Exercise passage.
*** Block opens ***

Personas, Scenarios & Runs
Create AI-powered synthetic personas and scenario scripts, launch batch runs across all combinations, and analyze results in the run matrix and analytics dashboard.
Navigation
Inside a project, click NovaSynth in the sidebar. The sub-tabs are:
Personas
A persona describes the synthetic caller — their identity, goal, language, and behavioral traits. The NovaSynth LLM impersonates this persona during every session.
Creating a persona manually
Navigate to NovaSynth → Personas and click + Create Persona.

*** Block closes ***

Information given.
*** Block opens ***

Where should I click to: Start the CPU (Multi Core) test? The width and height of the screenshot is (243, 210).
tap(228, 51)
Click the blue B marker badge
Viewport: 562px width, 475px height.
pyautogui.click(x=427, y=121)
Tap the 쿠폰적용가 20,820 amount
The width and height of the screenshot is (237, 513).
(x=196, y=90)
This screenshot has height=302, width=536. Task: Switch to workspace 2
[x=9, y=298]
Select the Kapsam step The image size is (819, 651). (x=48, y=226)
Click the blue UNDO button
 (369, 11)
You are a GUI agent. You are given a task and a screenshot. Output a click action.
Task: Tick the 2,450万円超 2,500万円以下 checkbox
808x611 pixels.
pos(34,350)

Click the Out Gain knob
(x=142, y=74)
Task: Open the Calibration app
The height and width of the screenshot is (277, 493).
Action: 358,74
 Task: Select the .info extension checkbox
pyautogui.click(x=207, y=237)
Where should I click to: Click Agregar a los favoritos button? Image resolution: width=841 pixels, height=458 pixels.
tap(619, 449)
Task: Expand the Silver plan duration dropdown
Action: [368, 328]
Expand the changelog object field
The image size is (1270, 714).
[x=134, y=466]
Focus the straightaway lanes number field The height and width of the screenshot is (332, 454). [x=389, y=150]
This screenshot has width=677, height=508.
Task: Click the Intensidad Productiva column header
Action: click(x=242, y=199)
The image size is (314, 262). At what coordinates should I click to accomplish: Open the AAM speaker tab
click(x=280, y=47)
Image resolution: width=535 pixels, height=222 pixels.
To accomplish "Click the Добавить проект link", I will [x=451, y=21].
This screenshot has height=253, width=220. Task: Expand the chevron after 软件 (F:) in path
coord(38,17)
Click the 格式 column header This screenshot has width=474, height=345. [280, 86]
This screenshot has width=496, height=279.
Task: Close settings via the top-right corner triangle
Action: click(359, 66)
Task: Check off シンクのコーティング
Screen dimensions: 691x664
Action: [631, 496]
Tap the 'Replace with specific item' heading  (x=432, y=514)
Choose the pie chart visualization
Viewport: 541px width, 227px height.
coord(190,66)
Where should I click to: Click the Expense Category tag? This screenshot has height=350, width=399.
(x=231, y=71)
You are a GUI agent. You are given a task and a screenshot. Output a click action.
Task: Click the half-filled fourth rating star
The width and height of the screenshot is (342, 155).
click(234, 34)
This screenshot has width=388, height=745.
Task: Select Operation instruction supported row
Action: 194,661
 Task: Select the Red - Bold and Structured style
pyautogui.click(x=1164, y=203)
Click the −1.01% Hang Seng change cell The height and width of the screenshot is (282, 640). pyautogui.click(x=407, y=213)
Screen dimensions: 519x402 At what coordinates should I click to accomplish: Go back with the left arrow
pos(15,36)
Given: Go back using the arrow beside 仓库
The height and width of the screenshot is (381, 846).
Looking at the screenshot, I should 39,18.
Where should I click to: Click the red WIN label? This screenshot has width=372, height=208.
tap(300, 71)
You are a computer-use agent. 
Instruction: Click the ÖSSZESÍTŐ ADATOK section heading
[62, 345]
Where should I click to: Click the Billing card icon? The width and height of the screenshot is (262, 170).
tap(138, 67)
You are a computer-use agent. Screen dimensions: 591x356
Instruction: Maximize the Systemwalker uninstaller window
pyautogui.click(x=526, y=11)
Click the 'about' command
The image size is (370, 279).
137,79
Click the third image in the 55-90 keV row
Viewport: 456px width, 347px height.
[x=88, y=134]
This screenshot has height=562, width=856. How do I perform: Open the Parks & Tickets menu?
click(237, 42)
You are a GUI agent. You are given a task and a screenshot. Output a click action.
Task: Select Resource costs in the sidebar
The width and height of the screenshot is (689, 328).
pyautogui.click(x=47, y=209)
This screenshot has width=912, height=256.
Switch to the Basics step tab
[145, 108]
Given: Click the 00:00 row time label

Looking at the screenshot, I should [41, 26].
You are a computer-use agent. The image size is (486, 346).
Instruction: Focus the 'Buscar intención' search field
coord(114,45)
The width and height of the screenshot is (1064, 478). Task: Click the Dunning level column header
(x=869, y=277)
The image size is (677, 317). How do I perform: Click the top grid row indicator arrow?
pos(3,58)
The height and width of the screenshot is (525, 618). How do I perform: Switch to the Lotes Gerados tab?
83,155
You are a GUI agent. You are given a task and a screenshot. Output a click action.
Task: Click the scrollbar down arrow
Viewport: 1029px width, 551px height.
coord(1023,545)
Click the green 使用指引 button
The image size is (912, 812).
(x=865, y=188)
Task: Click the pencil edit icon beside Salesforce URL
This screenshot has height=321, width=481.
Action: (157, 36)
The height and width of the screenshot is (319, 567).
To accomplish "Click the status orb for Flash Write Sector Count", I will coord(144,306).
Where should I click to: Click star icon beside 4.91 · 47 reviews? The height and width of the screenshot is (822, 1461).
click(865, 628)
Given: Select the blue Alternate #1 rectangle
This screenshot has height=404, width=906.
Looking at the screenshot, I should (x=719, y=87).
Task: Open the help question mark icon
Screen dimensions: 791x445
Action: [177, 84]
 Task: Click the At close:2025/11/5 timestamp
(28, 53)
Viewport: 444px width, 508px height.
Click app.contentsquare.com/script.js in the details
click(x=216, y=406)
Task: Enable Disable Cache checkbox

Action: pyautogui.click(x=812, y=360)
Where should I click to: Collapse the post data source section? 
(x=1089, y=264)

*** Block closes ***

Task description.
Set down the part of the personas, scenarios and runs page starting with "Personas, Scenarios &" and going on through "click + Create Persona.", word for word.

Exercise answer.
Personas, Scenarios & Runs
Create AI-powered synthetic personas and scenario scripts, launch batch runs across all combinations, and analyze results in the run matrix and analytics dashboard.
Navigation
Inside a project, click NovaSynth in the sidebar. The sub-tabs are:
Personas
A persona describes the synthetic caller — their identity, goal, language, and behavioral traits. The NovaSynth LLM impersonates this persona during every session.
Creating a persona manually
Navigate to NovaSynth → Personas and click + Create Persona.